Dataset entries:
========================================
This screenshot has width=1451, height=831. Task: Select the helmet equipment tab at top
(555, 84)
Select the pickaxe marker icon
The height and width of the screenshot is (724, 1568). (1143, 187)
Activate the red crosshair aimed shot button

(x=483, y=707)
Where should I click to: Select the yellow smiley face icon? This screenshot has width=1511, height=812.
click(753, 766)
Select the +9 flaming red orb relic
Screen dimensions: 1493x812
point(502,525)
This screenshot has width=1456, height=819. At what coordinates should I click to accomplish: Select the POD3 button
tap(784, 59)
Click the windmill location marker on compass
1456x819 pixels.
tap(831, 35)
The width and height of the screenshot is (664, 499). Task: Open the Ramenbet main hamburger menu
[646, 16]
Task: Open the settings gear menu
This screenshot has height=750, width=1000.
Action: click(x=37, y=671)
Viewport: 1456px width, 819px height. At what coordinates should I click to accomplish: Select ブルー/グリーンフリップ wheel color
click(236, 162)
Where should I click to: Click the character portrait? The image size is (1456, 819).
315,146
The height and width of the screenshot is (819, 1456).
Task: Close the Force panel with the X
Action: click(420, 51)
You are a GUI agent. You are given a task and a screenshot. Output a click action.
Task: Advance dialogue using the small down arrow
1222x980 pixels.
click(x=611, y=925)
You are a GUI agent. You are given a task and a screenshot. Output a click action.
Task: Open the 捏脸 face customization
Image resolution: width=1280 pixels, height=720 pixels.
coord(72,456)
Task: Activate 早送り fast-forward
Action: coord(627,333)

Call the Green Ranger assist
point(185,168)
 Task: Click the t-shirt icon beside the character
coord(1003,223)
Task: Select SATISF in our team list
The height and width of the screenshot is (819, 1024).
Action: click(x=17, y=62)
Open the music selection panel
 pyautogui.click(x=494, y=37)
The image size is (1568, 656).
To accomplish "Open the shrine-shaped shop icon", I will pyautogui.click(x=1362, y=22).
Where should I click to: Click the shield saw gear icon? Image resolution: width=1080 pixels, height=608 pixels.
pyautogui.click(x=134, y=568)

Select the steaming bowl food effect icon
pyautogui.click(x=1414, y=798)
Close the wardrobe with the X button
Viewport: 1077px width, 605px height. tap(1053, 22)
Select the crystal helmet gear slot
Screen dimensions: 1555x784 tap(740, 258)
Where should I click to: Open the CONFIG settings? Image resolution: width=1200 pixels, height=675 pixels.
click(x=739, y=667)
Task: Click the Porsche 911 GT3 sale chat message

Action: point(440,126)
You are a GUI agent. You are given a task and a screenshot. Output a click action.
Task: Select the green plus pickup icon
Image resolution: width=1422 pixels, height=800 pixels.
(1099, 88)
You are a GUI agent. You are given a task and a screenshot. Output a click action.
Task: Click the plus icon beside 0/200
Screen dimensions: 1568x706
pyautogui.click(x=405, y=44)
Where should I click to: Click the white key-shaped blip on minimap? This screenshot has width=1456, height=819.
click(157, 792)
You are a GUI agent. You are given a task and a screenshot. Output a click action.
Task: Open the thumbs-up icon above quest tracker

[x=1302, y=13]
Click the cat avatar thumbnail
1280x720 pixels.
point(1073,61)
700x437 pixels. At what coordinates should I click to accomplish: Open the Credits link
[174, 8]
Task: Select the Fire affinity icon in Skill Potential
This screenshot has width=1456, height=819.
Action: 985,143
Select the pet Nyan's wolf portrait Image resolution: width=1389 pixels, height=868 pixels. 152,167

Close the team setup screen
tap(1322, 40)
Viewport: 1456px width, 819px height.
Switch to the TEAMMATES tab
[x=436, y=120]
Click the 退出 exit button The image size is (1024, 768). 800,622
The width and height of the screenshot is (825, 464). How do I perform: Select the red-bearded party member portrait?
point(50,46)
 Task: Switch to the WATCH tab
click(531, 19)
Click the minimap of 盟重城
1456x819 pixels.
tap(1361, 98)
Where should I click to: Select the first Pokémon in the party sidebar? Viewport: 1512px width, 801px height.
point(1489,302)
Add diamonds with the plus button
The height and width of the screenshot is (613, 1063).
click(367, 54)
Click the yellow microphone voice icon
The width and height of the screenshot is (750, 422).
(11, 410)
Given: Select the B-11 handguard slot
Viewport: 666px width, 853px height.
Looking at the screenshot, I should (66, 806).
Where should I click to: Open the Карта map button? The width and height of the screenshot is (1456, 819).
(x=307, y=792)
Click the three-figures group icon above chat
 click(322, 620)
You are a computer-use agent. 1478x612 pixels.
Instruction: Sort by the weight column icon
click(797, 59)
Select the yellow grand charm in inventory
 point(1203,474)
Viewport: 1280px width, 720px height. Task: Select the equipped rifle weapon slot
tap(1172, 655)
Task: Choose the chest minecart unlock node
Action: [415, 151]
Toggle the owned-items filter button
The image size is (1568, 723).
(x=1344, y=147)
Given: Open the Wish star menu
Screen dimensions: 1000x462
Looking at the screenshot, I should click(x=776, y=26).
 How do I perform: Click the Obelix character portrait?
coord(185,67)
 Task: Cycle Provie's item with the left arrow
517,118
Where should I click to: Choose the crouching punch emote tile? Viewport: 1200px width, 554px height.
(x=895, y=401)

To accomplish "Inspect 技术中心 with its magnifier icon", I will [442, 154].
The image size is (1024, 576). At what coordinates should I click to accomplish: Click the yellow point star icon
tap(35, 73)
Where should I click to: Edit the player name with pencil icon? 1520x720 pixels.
========================================
Short task:
Rewrite everything from the line containing "Task: Open the settings gear menu" down to the line containing "click(236, 162)", replacing "gear" with "cog" and leaving everything else unchanged.

Task response:
Task: Open the settings cog menu
This screenshot has height=750, width=1000.
Action: click(x=37, y=671)
Viewport: 1456px width, 819px height. At what coordinates should I click to accomplish: Select ブルー/グリーンフリップ wheel color
click(236, 162)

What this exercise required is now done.